Kyayonka who was speaking during the inauguration of the upgraded fuel laboratory at Vivo Energy’s 7th Street Industrial Area offices, said that for most vehicles, a mix of up to 20 percent of kerosene with either petrol or diesel mix will keep the vehicle moving, but will slowly kill it.
“We believe the removal of the excise duty on kerosene is the greatest motivation for unscrupulous people to mix petrol with kerosene and sell it to unsuspecting customers and the government needs to put counter measures in place to deal with this issue,” he said adding: “Customers who care about their engines and are mindful of the integrity of the products that go into them and the company that supplies these products should trust our service stations,” he said.
Over 200 people including ministry of energy officials, UNBS officials, Shell marshals, fuel dealers and transporters among others participated in the tour and had an opportunity to test fuel in the upgraded laboratory, which has been equipped with state of the art technological equipment.

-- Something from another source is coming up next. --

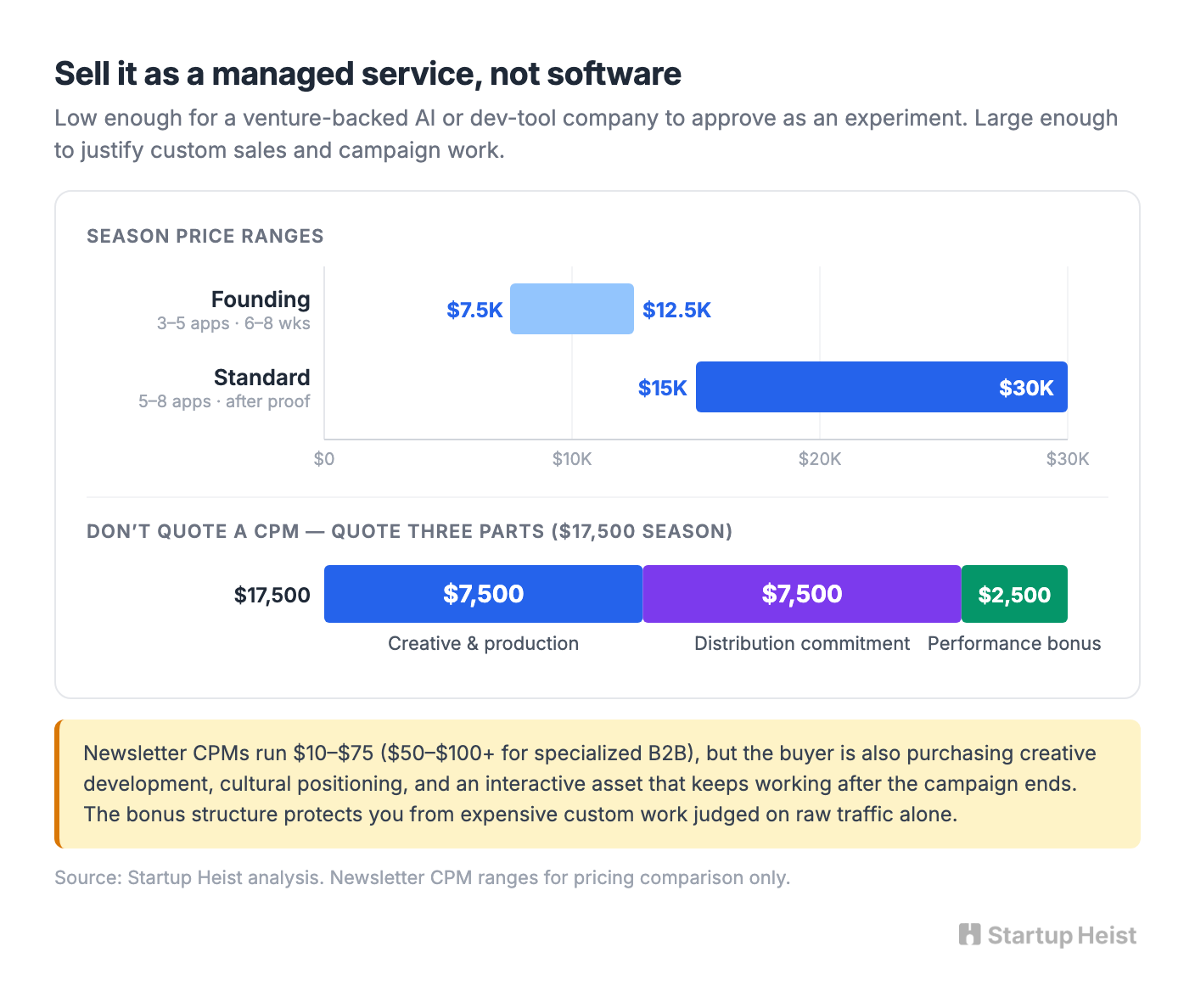
Task: Click the $12.5K label after Founding bar
Action: point(676,310)
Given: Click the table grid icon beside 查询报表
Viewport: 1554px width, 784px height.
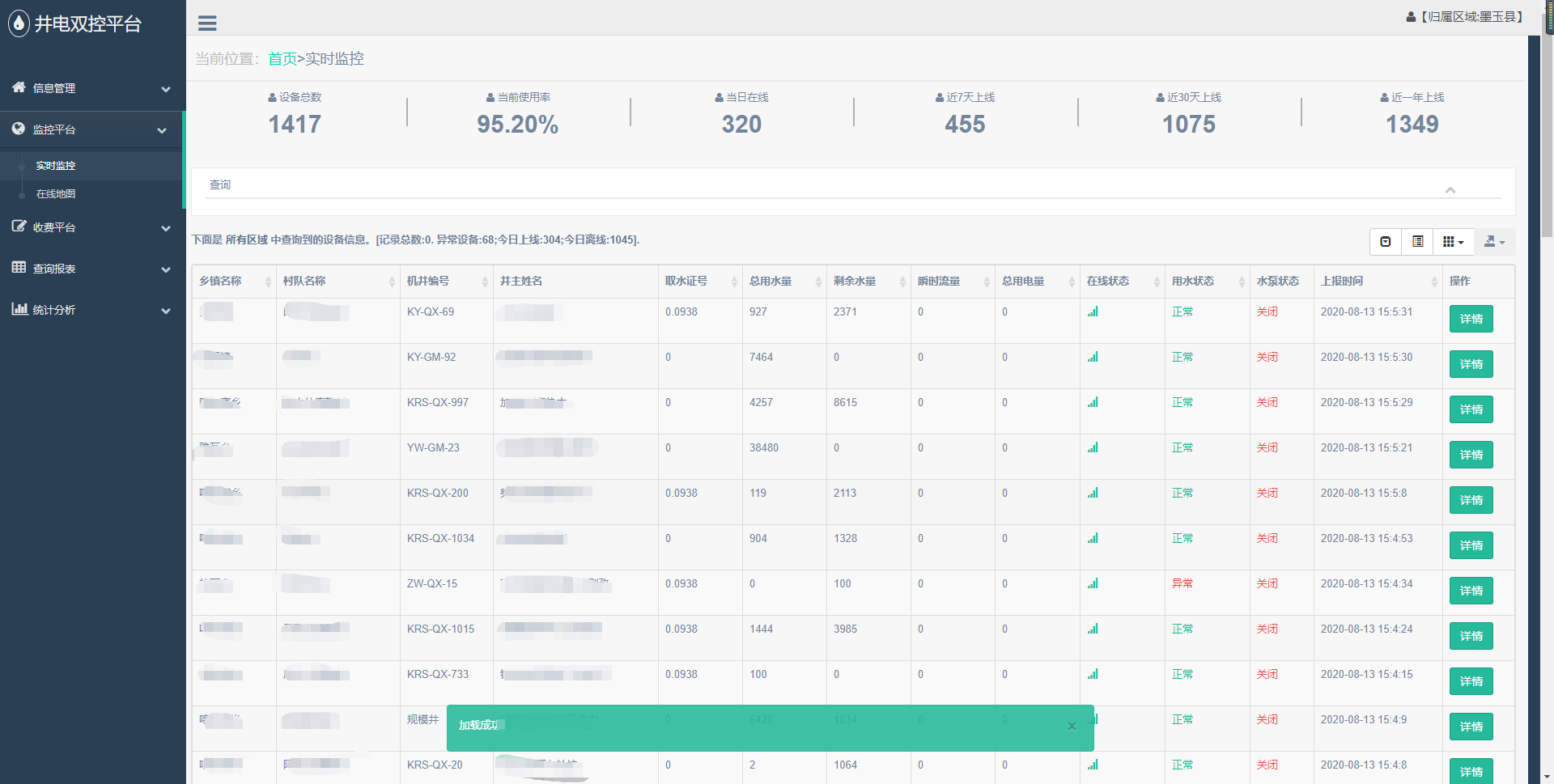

The upgrading of the laboratory, says Kyayonka, is in line with the Shell global standards of providing quality products, being mindful of people’s health, security and the environment on top of paying revenue to the government.
The upgraded laboratory meets the Uganda National Bureau of Standards (UNBS) and the EAC standardization and is aimed at ensuring that any Vivo product going on the Ugandan market is standard. The company’s upgraded laboratory, he adds, was set up to ensure consumers are protected from substandard products in the market and enhance public knowledge of Shell’s superior fuels, lubricants and elaborate product quality control mechanisms.
Importantly, other players in the sector can make use of the facility to test their products. The facility is the only fuel testing laboratory in the country besides the one managed by Uganda National Bureau of Standards (UNBS). The UNBS Executive Director, Dr. Ben Manyindo, also speaking at the event, said the petroleum industry should be a highly controlled sector if it is to be successful in dealing with the issue of adulteration.
“The sector should not only work to maintain high Health, Safety, Security and Environment (HSSE) standards but also protect the consumer. UNBS currently has four (4) mobile laboratories which were recently upgraded with GPS systems to help monitor movement and the credibility of the products surveyed in the said laboratories,” he said, adding: “Two of our mobile laboratories are based in Kampala owing to the huge consumption of fuel in the capital while the other two are based in the rural areas. The GPS systems therefore, ensure we can monitor the movement of these facilities.”
The head of Petroleum Products Quality Assurance at the ministry of Energy Mr. Spero Byokunda called for the continued monitoring of fuel dealers in the market to streamline the market.